A12 | 60 | 31 | 2 | L/R | 70 | 12.5 | 0 | Trauma | 0 |
A13 | 56 | 20 | 5 | L/L | 70 | 70 | 0 | Trauma | 5 |
A14 | 40 | 27 | 2 | R/L | 100 | 80 | 26.7 | Trauma | 2 |
Amp. = amputation; Amp. Levels: 1 = shoulder, 2 = above elbow, 3 = through elbow, 4 = below elbow, 5 = wrist and below; Side = side of amputation; Dominant = hand dominance prior to amputation (based on self-report); L = left; R = right; PLS = phantom limb sensation; PLP = phantom limb pain; Vascular D = Vascular disease; Pros. Usage = prosthetics usage: 0 = never, 1 = rarely, 2 = occasionally, 3 = daily (less than 4 hours a day), 4 = daily (more than 4 hours a day), 5 = daily (over 8 hours a day).

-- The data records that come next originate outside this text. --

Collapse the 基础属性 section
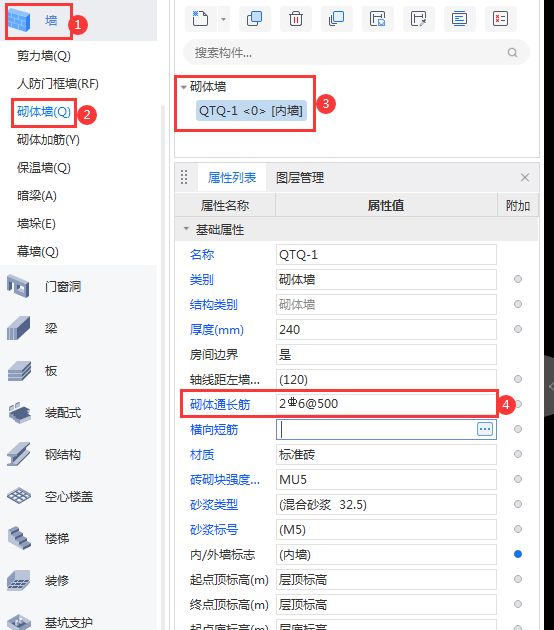This screenshot has width=554, height=630. pos(186,229)
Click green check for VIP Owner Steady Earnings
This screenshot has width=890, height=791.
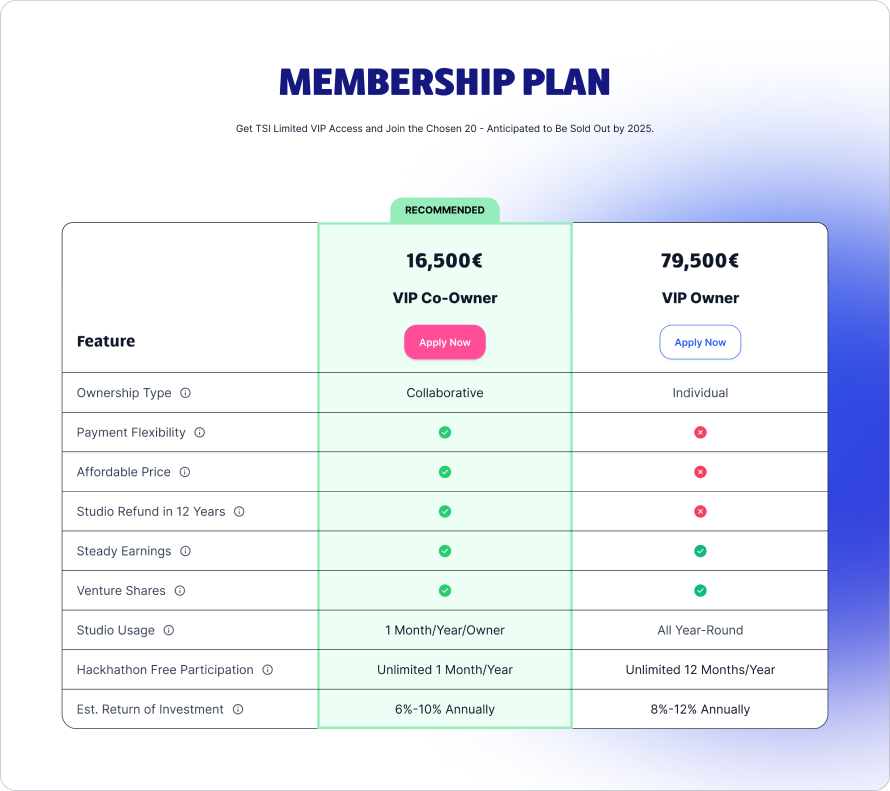point(700,551)
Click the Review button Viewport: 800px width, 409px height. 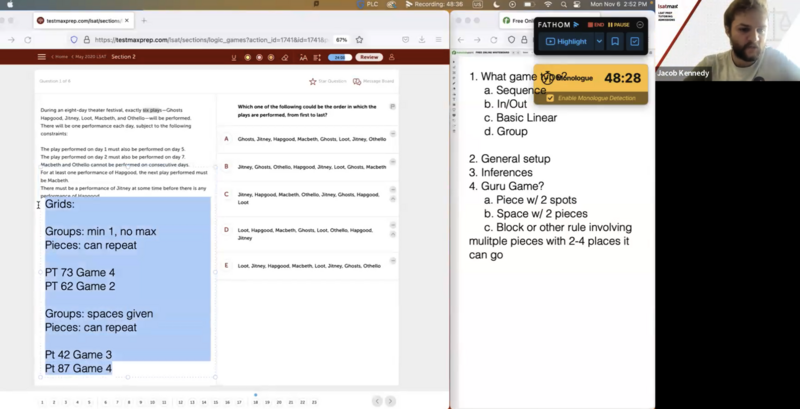point(369,57)
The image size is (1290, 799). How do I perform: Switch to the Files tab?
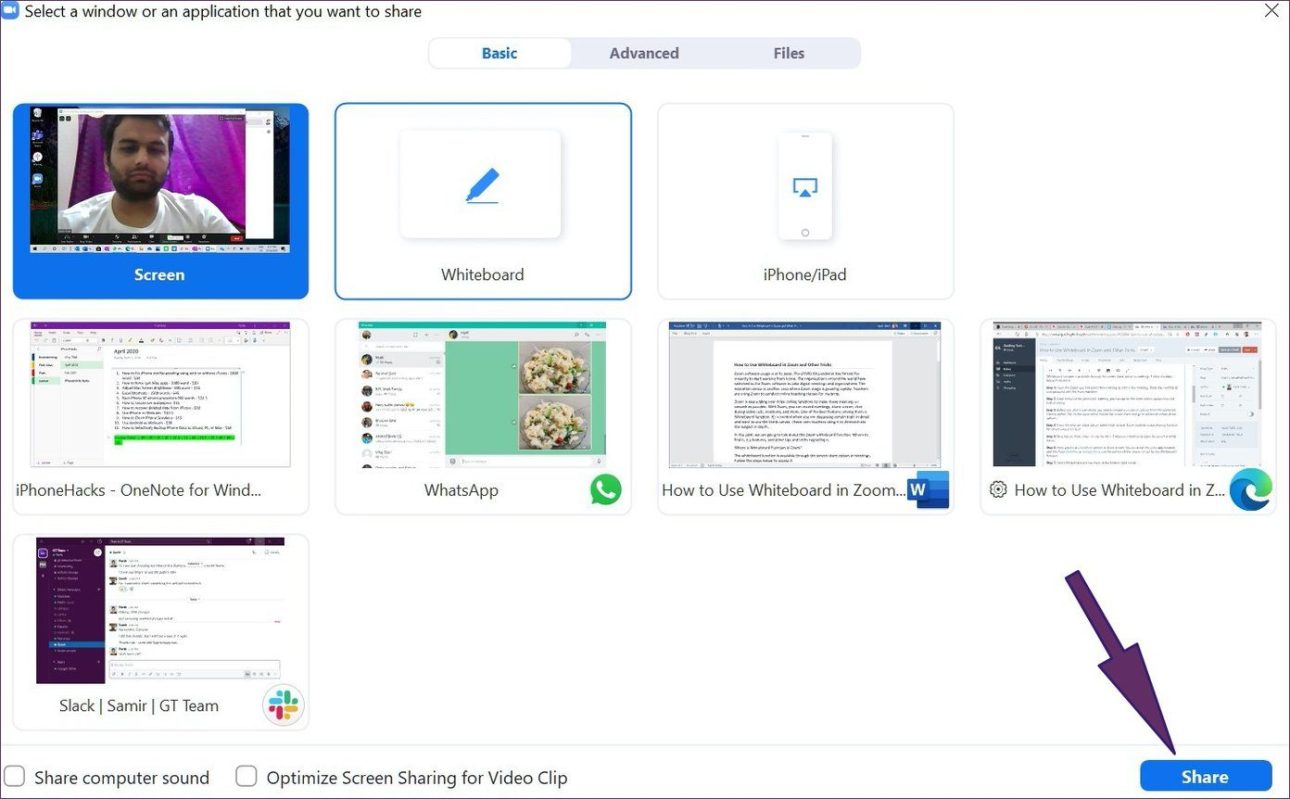point(788,53)
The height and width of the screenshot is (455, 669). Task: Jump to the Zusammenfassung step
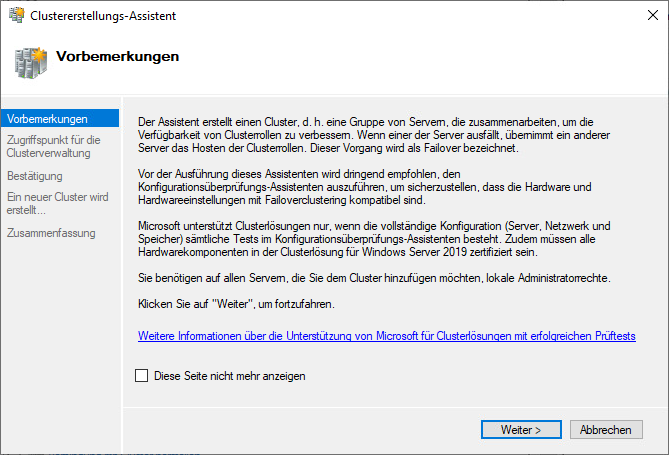pos(51,233)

Amputees participated in four consecutive testing sessions that were separated by at least one week, as part of a larger study (see https://osf.io/4a5zg/ for full protocol). Here, only methods related to results reported in the current paper are detailed. One amputee completed only three testing sessions. Control participants took part in a single session. To compare between the amputees and controls, the phantom hand was matched to the non-dominant hand of controls, and the intact hand was matched to the dominant hand of controls.
2.2. Pain ratings
At the start of the first testing session, amputees rated the frequency of PLP, as experienced within the last year, as well as the intensity of worst PLP experienced during the last week (or in a typical week involving PLP). Chronic PLP was calculated by dividing worst PLP intensity (scale 0–100: ranging from no pain to worst pain imaginable) by PLP frequency (1 – all the time, 2 – daily, 3 – weekly, 4 – several times per month, and 5 – once or less per month). This approach reflects the chronic aspect of PLP as it combines both frequency and intensity (Makin et al., 2015a, Makin et al., 2013, Makin et al., 2015b; see Appendix A: Supplementary materials for further details on this measure's consistency over years). A similar measure was obtained for non-painful phantom sensation vividness and stump pain. Ratings of transient PLP intensity (scale 0–100, as above) were obtained in each testing session prior to the finger-tapping test.
2.3. Finger-tapping test
Motor control was assessed using the ‘finger-to-thumb opposition task’ (hereafter finger-tapping task). In this task, participants sequentially opposed each of the four fingertips to the tip of their thumb, starting with the index finger. Participants were instructed to repeat this movement cycle five times, and verbally indicated the ending of each cycle. Participants first performed the finger-tapping task with their intact hand and then repeated the task using their phantom hand. Importantly, phantom hand movements are distinguishable from imagined movements, as is supported by empirical evidence demonstrating that phantom limb movements elicit both central and peripheral motor signals that are different from those found during movement imagery (Makin et al., 2013, Raffin et al., 2012b, Reilly et al., 2006, Raffin et al., 2012a). As such, emphasis was given to making “actual” instead of imagined phantom hand movements. Participants were encouraged to perform the finger-tapping task as well as possible, given their volitional motor control over the fingers. If it was impossible to make the full finger-to-thumb movements with the phantom fingers, participants were asked to attempt to perform the instructed movement. During the task, participants were requested to keep their eyes closed, their intact hand relaxed in their lap and all other body parts still. Note that this task has no spatial components (e.g., Makin et al., 2010, Wilf et al., 2013), and therefore the intact hand position was not expected to modulate task performance.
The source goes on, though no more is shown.